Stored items

= Beginning of Section =

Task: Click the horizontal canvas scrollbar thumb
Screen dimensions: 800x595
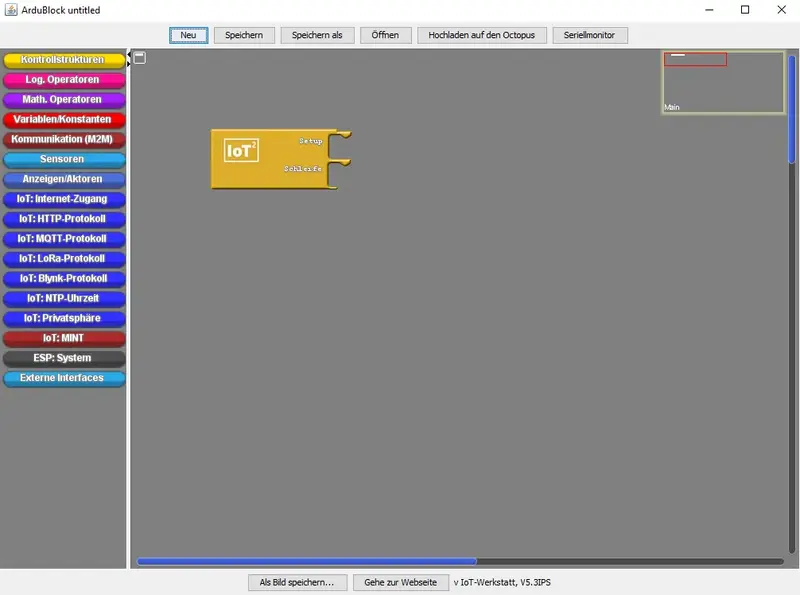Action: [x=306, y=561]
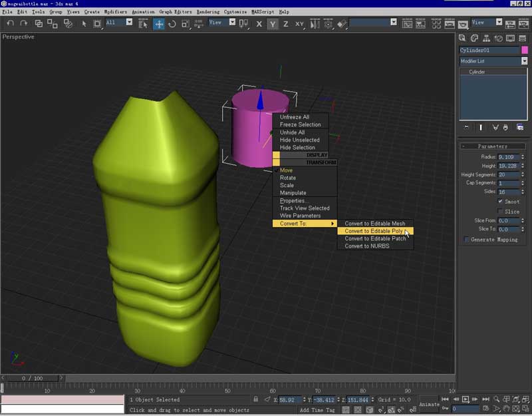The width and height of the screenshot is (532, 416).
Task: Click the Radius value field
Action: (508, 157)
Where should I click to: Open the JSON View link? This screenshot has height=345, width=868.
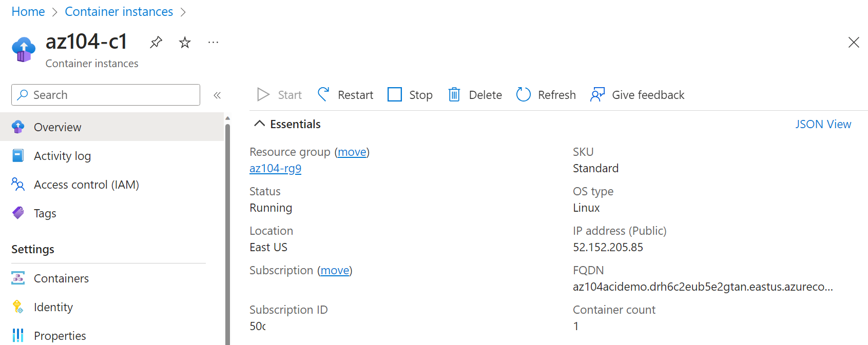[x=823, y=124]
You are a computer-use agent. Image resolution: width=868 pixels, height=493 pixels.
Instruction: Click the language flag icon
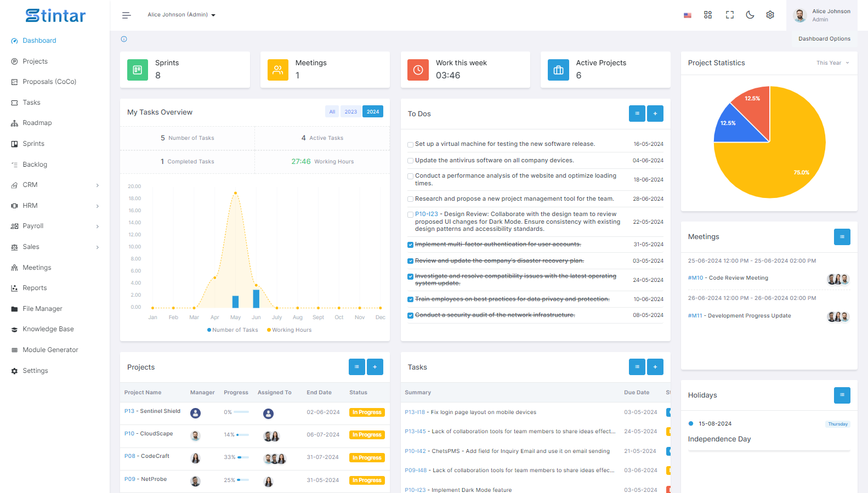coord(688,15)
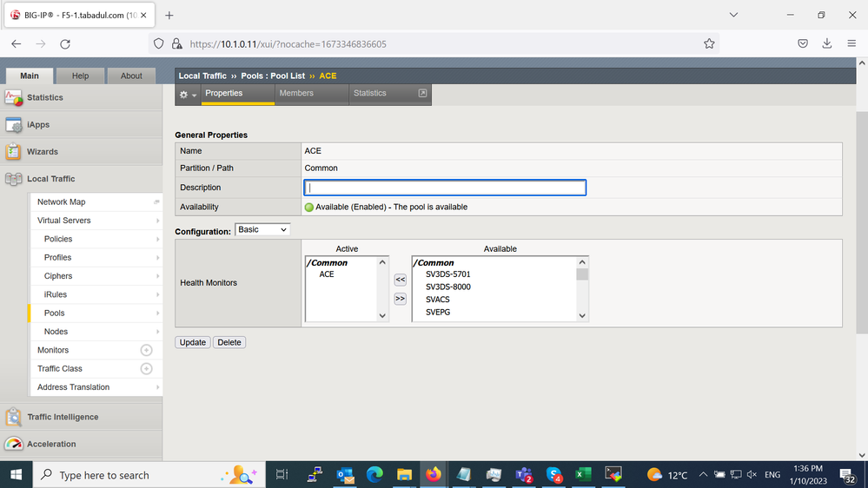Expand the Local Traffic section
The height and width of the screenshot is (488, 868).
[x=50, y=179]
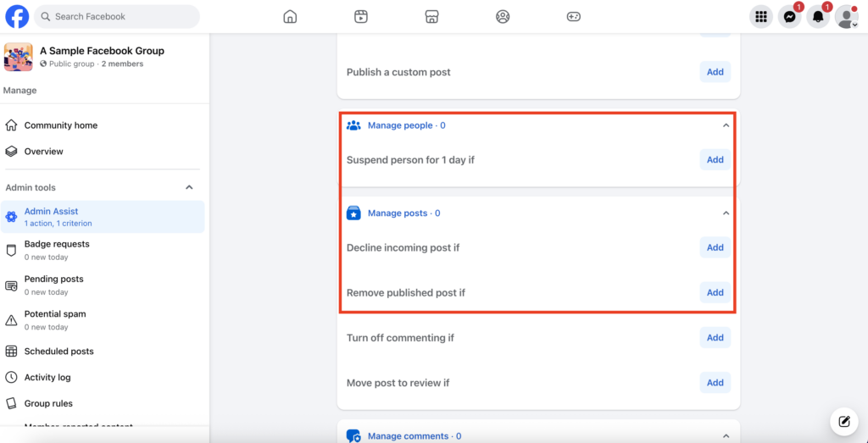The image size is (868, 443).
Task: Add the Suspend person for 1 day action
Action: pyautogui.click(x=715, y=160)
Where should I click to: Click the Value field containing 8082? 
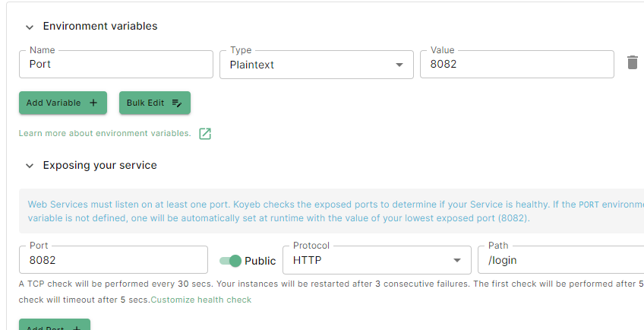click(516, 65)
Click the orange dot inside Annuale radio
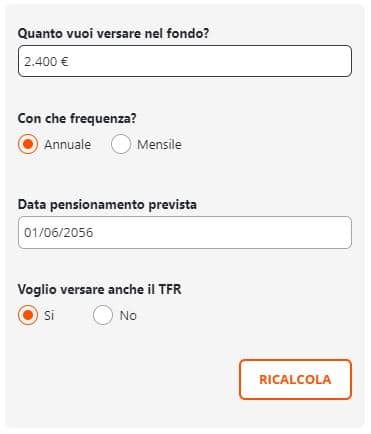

= End of Section =

▸ **DESCRIPTION OF THE TASK**:
Skipping the pictures, output the entries exactly as they appear above.

▸ **EXERCISE RESPONSE**:
Task: Click the horizontal canvas scrollbar thumb
Screen dimensions: 800x595
Action: [x=306, y=561]
The width and height of the screenshot is (532, 416).
Task: Click the Radius value field
Action: (508, 157)
Where should I click to: Open the JSON View link? This screenshot has height=345, width=868.
[x=823, y=124]
You are a computer-use agent. Image resolution: width=868 pixels, height=493 pixels.
Instruction: Click the language flag icon
coord(688,15)
Expand the Local Traffic section
The height and width of the screenshot is (488, 868).
[x=50, y=179]
The image size is (868, 443).
Task: Add the Suspend person for 1 day action
Action: pyautogui.click(x=715, y=160)
Where should I click to: Click the Value field containing 8082? 
click(516, 65)
Click the orange dot inside Annuale radio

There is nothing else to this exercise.